Exercise task
Can you reproduce the records below, from the line with "You are a computer-use" up to and including the line with "click(x=138, y=362)", without the pictures?

Extracted material
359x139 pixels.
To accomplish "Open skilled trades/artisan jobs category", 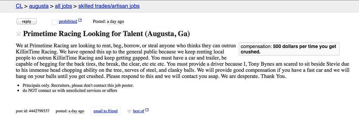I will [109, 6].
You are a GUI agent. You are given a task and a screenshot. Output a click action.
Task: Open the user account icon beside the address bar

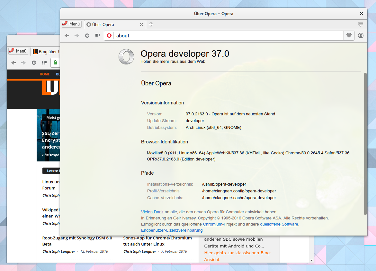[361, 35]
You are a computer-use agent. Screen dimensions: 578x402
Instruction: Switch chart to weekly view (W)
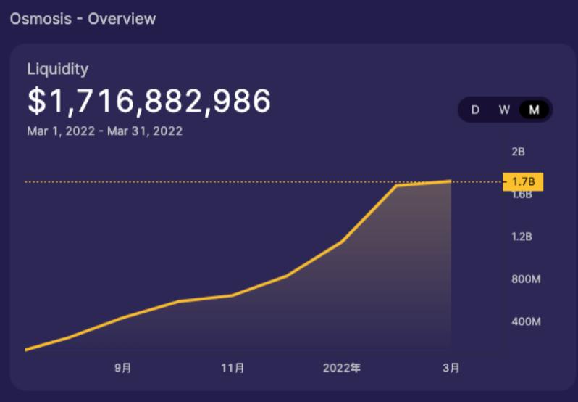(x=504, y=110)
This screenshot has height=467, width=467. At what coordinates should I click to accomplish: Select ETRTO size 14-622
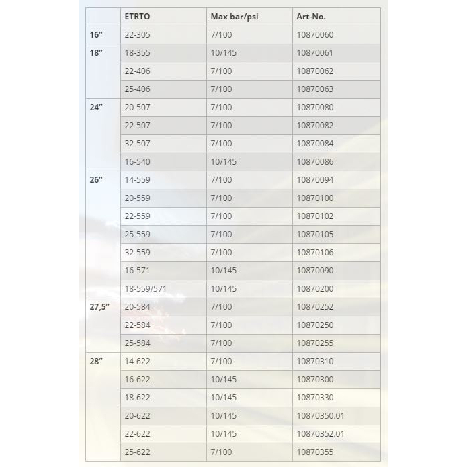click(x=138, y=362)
* * *
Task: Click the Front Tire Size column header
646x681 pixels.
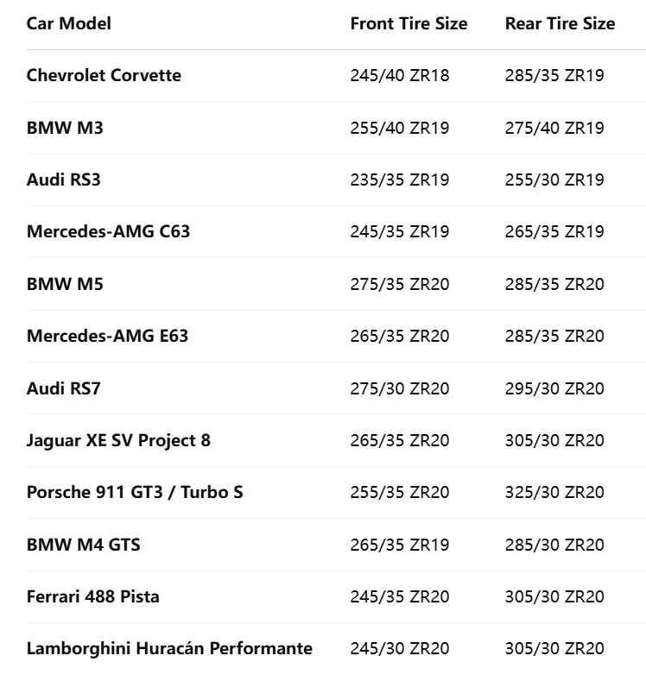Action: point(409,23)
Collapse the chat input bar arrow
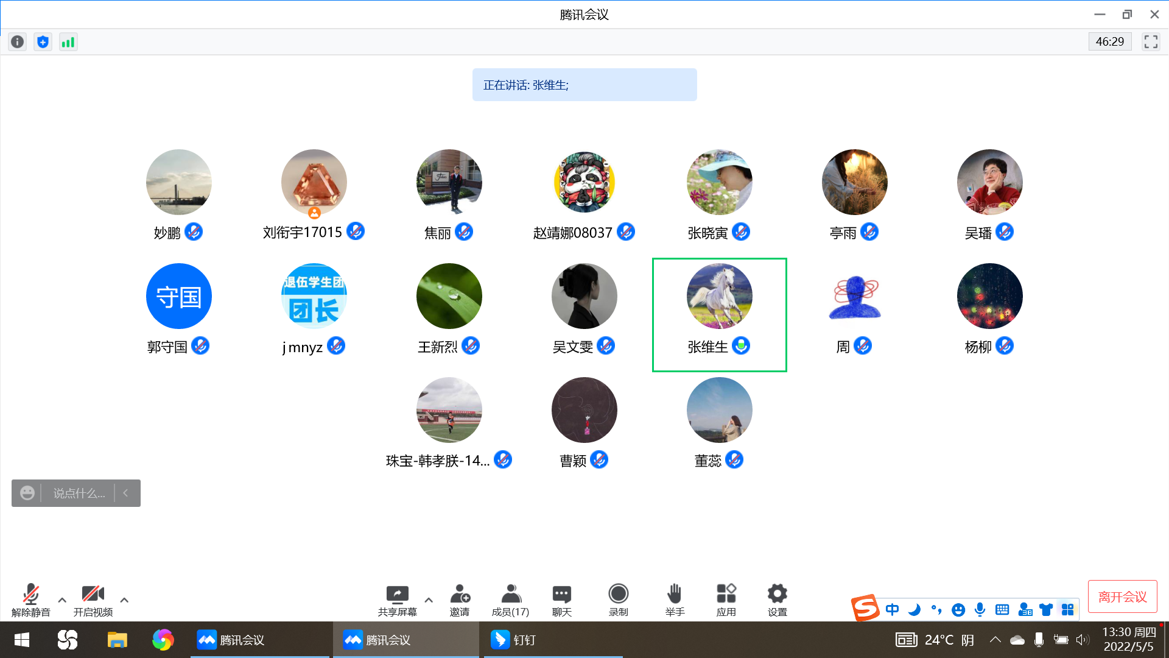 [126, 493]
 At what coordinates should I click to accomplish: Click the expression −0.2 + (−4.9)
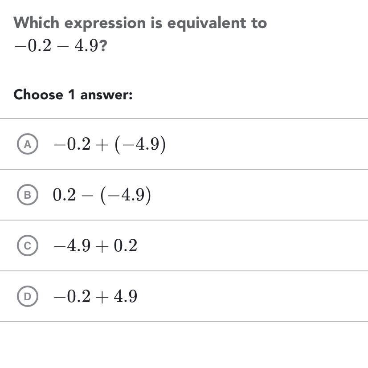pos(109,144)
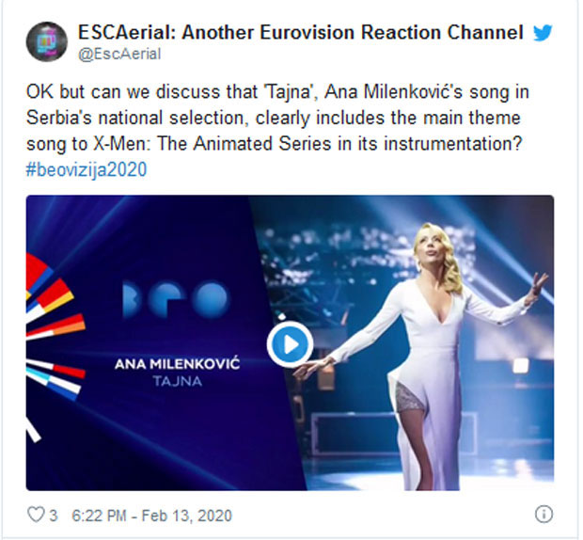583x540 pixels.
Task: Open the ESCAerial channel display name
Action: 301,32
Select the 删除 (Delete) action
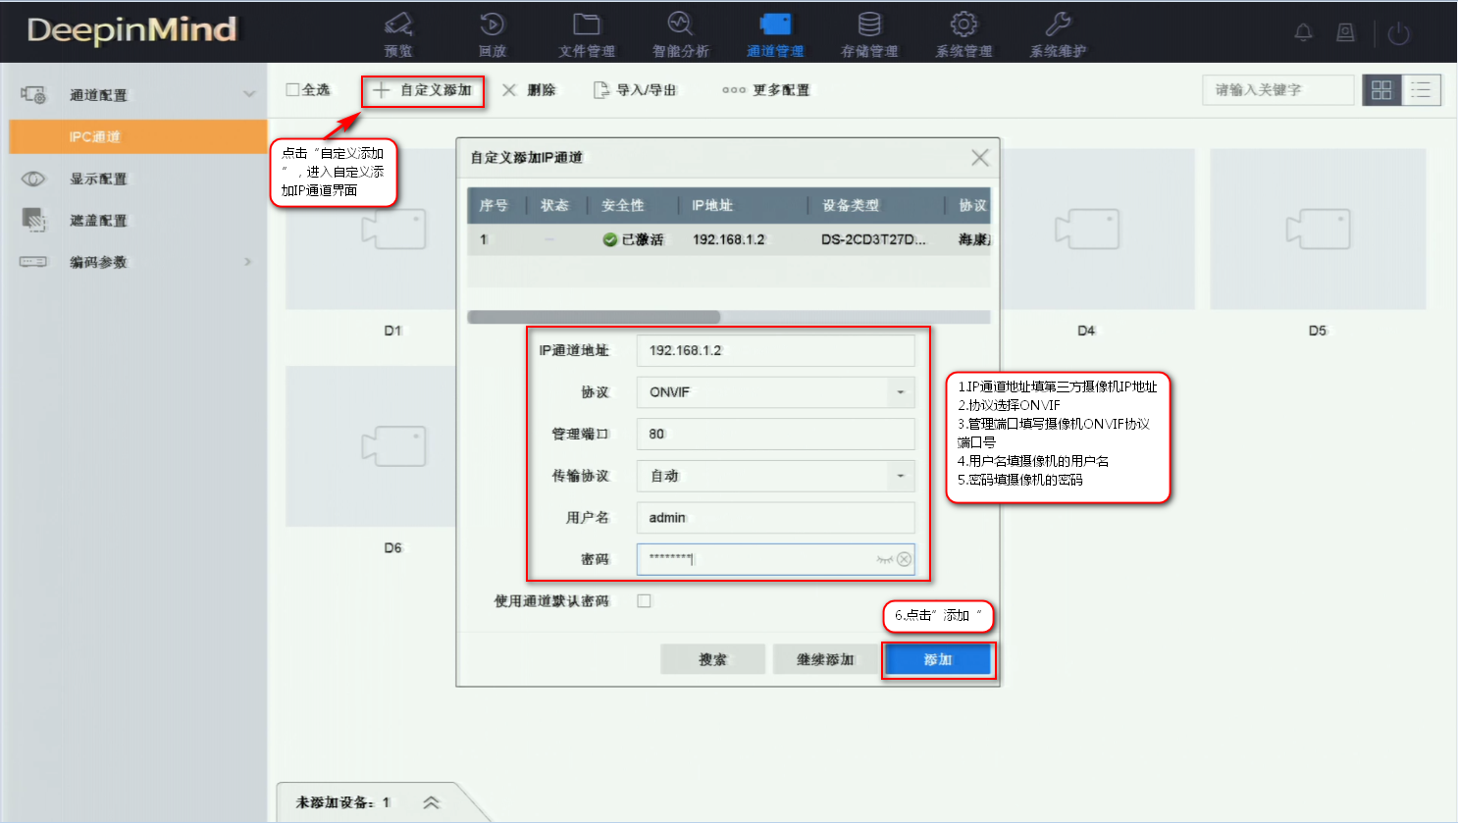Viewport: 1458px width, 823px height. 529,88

Solution to the problem
You are a computer-use agent. Screen dimensions: 578x402
Instruction: Switch chart to weekly view (W)
(x=504, y=110)
This screenshot has height=467, width=467. At what coordinates should I click to accomplish: Select ETRTO size 14-622
click(x=138, y=362)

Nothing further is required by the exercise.